── DATA RECORDS

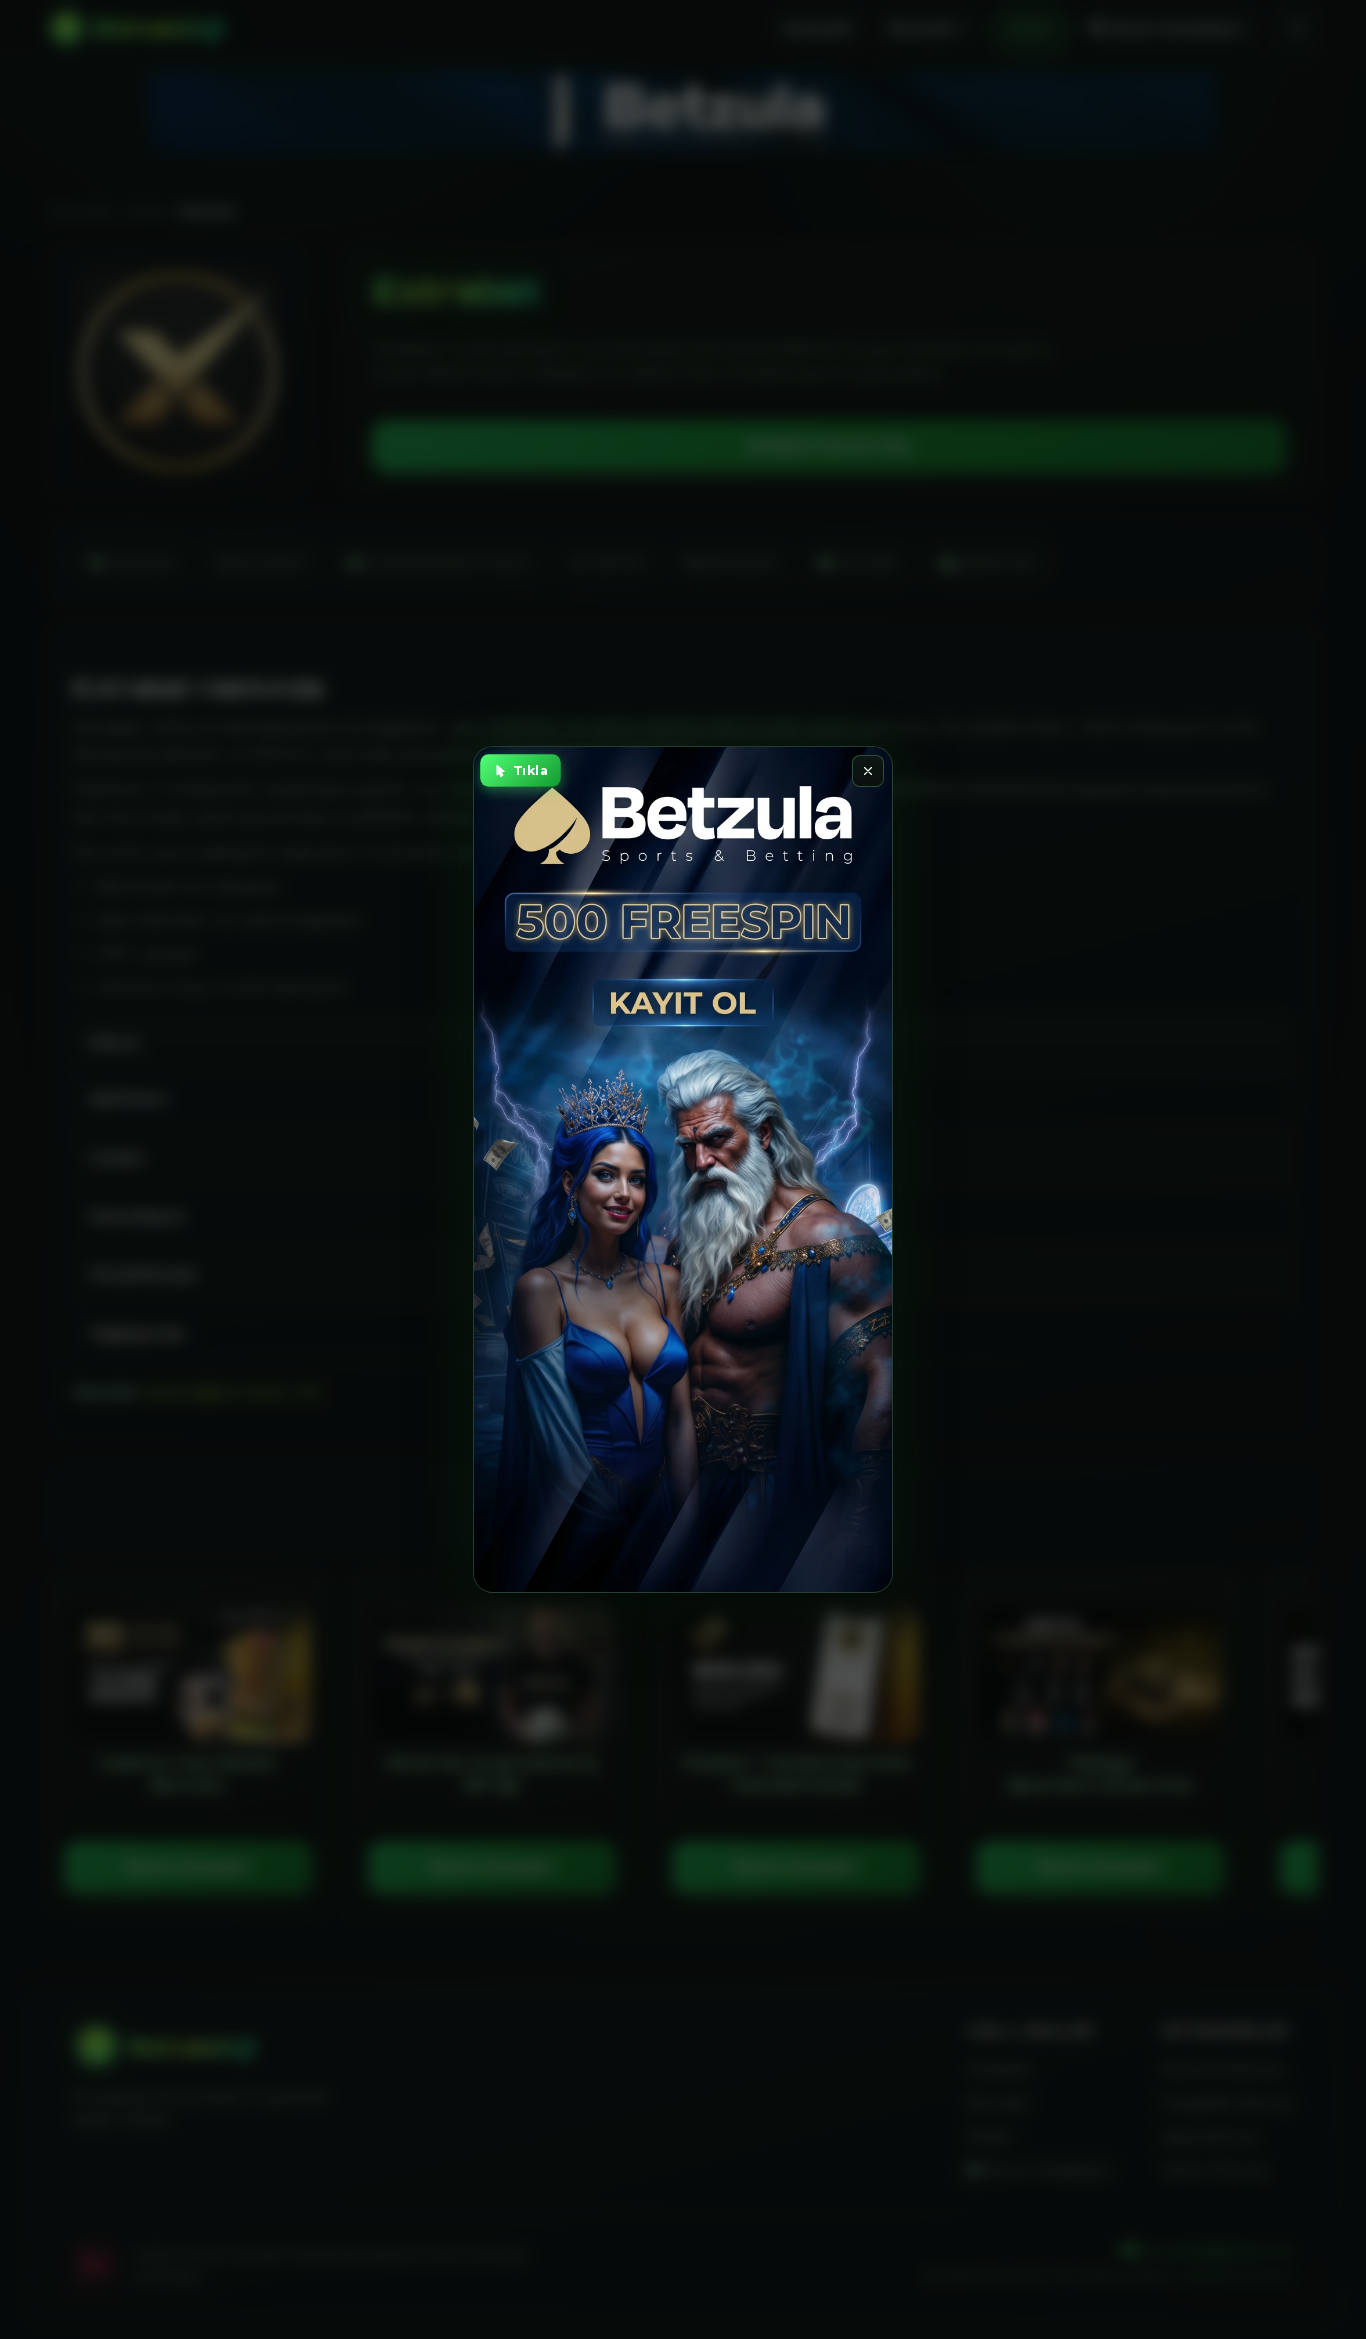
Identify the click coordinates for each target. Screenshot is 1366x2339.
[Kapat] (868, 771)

────
── DATA RECORDS

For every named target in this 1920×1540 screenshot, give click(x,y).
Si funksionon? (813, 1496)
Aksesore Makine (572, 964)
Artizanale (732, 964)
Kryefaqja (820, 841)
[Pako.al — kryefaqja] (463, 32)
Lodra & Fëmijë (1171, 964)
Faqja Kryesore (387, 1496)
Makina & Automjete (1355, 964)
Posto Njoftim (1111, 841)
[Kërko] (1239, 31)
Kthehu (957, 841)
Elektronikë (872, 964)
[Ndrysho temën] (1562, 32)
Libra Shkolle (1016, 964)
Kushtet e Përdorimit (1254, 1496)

────

YOUR INSTRUCTIONS | Using the entries above, give back exactly the line containing "Identify the click", the line containing "[Kapat] (868, 771)", and every line between them, and nothing else.

FINAL ANSWER |
Identify the click coordinates for each target. Screenshot is 1366x2339.
[Kapat] (868, 771)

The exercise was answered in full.